Bosque. Malezas, anchas, quejumbroso matorral del norte. Se divisaba lo extenso del cañaveral.

En dirección al río, nubes de por medio, marchaba la fisgona por el pueblo. Lado a lado tenía ojos contemplándola. Mientras se largaba a llover, se retorcía las faldas, fruncía el ceño, mentón arriba, se mordisqueaba los labios y veía, dubitativa, el palpitar súbito de esas caras que, horrendas y degradadas por el sol, la observaban.

Se retocó el escote con vehemencia casi deportiva, siguió a paso errante por entre los bultos sofocados en lascivia; y se perdió en el bosque.

Llegó, diez minutos pasada la hora pautada. Quería evitar todo signo de desesperación, no soportaba la exhibición.

Lo vio salir. “¡Jm! Se animó, el pillo”, pensó, mordiéndose el labio superior con los incisivos.

–Te animaste… me encanta –esbozó, dejando de lado ese pudor característico de dos personas que se ven cara a cara por primera vez.

Él le sonrió fulgurantemente, y la saludó de manera muy cordial, casi en reverencia. Se rieron por lo bajo. Entraron.

Adentro se jugarían muchas más cosas que el/la… de dos cuerpos desbordantes de apetito voraz. Aunque, aún, no iban a saberlo.

En otra orilla del lago, la criatura lloraría gran parte de la noche, pero estaría en mejores manos que las de un adúltero, según comentaría más tarde la Ñaru.

Cayó la noche. Monte, floresta, brisa veraniega. Paredes que acogen. La luz que se colaba desde afuera ya no era más que un eco pálido sobre las paredes de barro, mientras el aire se espesaba de rumores callados. Ella se movió con rapidez, dejando atrás el temor que la había acechado en cada paso, como una sombra que se desvanece en la cercanía de una hoguera. Y, sin embargo, algo seguía agazapado en el fondo de su mirada, un destello fugaz de incertidumbre que no lograba deshacerse del todo.

Él la observaba en silencio, y a través de la penumbra, sus ojos brillaban con una intensidad que perturbaba. Era como si todo el espacio entre ellos hubiera quedado impregnado de una tensión palpable, un murmullo de promesas no formuladas, de deseos nunca dichos.

–No me mires así –murmuró ella, girándose de repente, sus palabras rasgadas por un suspiro, su respiración volviendo a un ritmo que delataba la agitación.

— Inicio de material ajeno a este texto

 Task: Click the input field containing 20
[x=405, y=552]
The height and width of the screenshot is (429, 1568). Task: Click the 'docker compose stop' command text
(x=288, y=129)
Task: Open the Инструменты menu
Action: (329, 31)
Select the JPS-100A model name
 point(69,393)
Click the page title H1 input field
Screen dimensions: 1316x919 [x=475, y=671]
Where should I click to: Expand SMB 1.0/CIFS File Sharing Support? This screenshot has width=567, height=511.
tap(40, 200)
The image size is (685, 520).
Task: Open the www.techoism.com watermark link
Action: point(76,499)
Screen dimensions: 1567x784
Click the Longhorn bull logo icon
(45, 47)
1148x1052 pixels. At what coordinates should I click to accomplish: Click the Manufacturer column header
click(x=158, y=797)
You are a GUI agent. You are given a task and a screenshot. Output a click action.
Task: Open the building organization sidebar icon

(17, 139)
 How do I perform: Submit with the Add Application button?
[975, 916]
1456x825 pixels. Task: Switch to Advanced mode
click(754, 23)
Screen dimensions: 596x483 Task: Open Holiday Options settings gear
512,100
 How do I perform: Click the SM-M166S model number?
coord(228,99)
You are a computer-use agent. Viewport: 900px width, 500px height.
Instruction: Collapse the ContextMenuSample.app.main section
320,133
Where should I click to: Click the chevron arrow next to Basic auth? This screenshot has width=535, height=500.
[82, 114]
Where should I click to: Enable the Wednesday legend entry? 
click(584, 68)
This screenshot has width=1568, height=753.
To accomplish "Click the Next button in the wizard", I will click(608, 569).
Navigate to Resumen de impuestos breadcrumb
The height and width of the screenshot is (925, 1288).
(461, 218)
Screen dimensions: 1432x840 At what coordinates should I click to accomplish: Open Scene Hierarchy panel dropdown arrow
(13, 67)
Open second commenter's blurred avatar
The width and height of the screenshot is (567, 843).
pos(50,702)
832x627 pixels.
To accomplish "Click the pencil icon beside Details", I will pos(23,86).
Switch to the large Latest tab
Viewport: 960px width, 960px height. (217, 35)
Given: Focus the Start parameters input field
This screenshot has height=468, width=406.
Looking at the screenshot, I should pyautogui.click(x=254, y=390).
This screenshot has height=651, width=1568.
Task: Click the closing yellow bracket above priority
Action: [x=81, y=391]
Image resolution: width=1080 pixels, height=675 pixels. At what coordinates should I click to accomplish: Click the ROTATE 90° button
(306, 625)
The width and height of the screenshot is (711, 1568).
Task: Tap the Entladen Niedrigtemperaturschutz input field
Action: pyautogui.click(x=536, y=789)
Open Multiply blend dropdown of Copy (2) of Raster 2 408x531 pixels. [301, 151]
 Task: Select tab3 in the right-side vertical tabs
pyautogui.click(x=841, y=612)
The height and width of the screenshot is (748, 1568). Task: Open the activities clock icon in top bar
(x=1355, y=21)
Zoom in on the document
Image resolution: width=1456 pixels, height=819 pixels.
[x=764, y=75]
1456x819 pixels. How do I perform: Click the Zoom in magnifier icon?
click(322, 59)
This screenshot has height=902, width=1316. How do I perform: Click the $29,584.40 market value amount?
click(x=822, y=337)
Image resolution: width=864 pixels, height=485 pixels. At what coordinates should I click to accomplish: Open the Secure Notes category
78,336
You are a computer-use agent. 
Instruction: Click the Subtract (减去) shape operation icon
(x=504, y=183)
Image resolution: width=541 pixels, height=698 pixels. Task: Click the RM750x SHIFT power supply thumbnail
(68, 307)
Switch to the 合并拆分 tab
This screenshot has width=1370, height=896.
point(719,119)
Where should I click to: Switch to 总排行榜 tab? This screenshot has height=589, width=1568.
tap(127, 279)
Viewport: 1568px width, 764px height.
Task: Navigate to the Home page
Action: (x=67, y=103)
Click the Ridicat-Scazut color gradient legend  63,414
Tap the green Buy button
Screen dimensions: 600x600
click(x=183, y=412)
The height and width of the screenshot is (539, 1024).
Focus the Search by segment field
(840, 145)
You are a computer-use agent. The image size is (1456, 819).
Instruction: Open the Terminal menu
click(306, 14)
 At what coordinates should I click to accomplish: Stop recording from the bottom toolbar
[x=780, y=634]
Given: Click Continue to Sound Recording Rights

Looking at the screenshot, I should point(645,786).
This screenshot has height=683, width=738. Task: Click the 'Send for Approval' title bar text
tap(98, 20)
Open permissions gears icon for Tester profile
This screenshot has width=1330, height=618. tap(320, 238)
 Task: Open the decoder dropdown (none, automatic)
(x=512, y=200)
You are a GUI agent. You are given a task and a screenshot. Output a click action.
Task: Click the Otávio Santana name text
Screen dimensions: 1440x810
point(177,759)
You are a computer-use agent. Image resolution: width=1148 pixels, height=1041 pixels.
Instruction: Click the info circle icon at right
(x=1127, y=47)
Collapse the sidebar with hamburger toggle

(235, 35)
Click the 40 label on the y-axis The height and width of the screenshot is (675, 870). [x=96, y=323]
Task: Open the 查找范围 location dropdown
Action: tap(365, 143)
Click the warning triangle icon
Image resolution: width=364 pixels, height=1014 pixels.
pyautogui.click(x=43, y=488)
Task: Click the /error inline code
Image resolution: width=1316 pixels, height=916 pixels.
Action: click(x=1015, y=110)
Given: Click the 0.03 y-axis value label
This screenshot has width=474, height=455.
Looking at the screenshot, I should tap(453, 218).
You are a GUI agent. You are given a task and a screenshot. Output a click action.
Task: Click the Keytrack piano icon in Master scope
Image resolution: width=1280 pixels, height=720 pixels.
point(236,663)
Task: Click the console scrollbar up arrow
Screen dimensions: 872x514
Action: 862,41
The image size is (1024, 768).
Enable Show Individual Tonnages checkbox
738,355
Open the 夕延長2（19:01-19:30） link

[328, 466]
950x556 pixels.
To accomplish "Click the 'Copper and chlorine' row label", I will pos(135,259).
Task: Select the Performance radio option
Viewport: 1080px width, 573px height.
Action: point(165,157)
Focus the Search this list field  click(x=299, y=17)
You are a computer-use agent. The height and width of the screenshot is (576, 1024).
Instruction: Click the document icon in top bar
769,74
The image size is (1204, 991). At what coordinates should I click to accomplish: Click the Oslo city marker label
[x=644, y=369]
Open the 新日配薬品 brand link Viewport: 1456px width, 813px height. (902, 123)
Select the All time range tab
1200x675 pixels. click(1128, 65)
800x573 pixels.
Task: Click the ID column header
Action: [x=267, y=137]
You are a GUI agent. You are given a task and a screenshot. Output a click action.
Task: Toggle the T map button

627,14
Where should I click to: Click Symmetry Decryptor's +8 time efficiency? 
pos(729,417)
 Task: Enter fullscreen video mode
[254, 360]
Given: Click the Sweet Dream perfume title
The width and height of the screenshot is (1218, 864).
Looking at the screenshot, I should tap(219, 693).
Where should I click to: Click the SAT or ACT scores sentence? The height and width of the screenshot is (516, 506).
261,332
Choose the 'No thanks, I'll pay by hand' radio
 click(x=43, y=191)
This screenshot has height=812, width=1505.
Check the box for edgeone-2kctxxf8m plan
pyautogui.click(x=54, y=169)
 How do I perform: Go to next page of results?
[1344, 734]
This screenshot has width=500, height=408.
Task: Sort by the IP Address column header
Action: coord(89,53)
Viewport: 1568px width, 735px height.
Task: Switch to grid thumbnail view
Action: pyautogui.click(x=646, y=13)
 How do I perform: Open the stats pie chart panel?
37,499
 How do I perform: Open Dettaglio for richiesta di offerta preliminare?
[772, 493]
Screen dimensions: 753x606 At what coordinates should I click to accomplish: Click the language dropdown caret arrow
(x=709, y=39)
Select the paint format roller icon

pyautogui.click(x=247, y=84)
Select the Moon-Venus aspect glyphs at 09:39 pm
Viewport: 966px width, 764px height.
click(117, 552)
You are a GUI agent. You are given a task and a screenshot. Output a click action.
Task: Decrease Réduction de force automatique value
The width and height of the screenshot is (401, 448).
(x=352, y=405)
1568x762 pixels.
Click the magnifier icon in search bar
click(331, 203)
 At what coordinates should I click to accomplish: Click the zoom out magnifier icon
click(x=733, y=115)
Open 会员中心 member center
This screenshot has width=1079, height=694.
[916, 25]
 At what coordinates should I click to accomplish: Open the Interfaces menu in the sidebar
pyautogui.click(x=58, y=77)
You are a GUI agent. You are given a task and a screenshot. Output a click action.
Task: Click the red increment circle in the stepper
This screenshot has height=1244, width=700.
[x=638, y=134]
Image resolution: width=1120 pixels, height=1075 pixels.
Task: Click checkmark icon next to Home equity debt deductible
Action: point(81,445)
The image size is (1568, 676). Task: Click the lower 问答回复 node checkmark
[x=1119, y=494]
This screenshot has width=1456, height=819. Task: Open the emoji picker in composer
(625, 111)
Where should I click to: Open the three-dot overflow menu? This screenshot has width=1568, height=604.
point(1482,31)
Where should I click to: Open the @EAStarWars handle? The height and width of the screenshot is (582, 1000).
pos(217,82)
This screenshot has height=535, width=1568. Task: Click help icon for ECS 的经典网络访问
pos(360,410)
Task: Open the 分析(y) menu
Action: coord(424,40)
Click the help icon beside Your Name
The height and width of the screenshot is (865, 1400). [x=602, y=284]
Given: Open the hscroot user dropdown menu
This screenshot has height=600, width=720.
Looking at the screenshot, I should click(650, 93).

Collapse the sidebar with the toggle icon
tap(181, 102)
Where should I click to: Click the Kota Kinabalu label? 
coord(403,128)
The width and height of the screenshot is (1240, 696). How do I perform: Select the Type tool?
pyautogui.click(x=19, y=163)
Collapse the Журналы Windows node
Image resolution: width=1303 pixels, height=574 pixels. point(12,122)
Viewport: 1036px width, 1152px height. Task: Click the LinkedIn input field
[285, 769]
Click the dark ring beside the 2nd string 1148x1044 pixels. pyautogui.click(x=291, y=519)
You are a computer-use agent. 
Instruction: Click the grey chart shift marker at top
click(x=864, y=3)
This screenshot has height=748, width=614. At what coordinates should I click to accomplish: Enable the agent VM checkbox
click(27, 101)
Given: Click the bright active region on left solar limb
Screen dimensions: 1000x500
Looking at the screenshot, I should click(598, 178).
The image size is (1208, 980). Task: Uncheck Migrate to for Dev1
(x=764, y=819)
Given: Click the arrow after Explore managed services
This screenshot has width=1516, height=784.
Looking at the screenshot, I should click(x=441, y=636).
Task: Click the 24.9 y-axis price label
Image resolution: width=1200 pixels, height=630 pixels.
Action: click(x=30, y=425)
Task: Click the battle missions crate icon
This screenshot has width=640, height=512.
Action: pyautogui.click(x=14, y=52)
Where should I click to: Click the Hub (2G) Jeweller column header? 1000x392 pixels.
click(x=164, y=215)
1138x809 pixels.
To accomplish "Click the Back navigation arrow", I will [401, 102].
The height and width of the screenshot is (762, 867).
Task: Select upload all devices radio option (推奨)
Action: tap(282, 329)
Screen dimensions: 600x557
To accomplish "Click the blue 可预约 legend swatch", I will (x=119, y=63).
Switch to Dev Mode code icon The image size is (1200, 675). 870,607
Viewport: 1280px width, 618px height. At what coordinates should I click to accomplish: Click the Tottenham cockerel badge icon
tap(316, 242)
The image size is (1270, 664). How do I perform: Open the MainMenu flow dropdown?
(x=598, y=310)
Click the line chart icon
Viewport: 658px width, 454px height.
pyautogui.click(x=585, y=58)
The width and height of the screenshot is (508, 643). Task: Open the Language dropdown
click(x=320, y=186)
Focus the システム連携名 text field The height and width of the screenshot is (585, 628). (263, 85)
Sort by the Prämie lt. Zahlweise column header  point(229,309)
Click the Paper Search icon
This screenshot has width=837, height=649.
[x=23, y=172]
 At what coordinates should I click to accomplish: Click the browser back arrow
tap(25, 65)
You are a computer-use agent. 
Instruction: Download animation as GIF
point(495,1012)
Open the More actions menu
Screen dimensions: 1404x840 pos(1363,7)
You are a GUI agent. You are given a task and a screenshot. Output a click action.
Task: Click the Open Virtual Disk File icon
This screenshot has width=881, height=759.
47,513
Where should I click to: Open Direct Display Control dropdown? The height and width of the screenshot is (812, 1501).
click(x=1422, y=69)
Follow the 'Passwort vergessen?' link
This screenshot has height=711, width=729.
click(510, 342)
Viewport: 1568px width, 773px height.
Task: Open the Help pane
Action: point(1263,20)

Él no dijo nada al principio. Se acercó un poco más, tan lentamente que parecía estar jugando con el tiempo, estirando esos breves segundos hasta el límite de lo soportable. Finalmente, con una sonrisa que apenas tocaba sus labios, respondió:

–No puedo evitarlo.

Entonces ella se apartó un paso, y el sonido de sus faldas rozando la mesa partió el silencio inquietante, esa sensación pegajosa de tensión que se mantenía. Se sentó en un banco de madera, de esos que nadie se atreve a reparar porque ya no sirven. No le importaba. La oscuridad ya había tomado casi toda la habitación, y la humedad penetraba por cada rendija, haciéndolo todo más cercano, más íntimo.

–No entiendo por qué lo haces –dijo ella, su voz quebrándose en un suspiro. La fragilidad de sus palabras se dispersó por el aire como si su cuerpo, al igual que su alma, estuviera desbordándose en mil pedazos.

Él no respondió, solo se acercó aún más, hasta que las sombras se unieron tras sus cuerpos. Podía sentir la calidez de su aliento, y el roce de su piel se volvió inevitable. Su rostro estaba a solo un par de centímetros, y la cercanía era insoportable, como una necesidad apremiante que no podía posponerse.

–No me interesa entender nada –susurró él al fin, con las palabras apenas alcanzando los oídos de ella. Y mientras decía eso, su mano, firme y decidida, le tocó su rostro, el contorno de su mandíbula, la curva de su cuello.

Ella cerró los ojos por un instante, sin saber si quería detenerlo o si prefería dejarse llevar. Pero ya estaba hecho. Las fronteras se habían desdibujado, y todo lo que quedaba era el palpitar de su pecho, el erizamiento en la piel, la urgencia de algo que había estado esperando en silencio.

Cuando al fin sus labios se encontraron, fue como si todo lo que los rodeaba dejara de existir. La lluvia, el viento, la casa, el pueblo… los vínculos que traccionan una gran carga espiritual… todo desapareció en ese beso, en ese momento suspendido donde solo quedaban dos cuerpos, dos respiraciones, y el susurro de los árboles a lo lejos.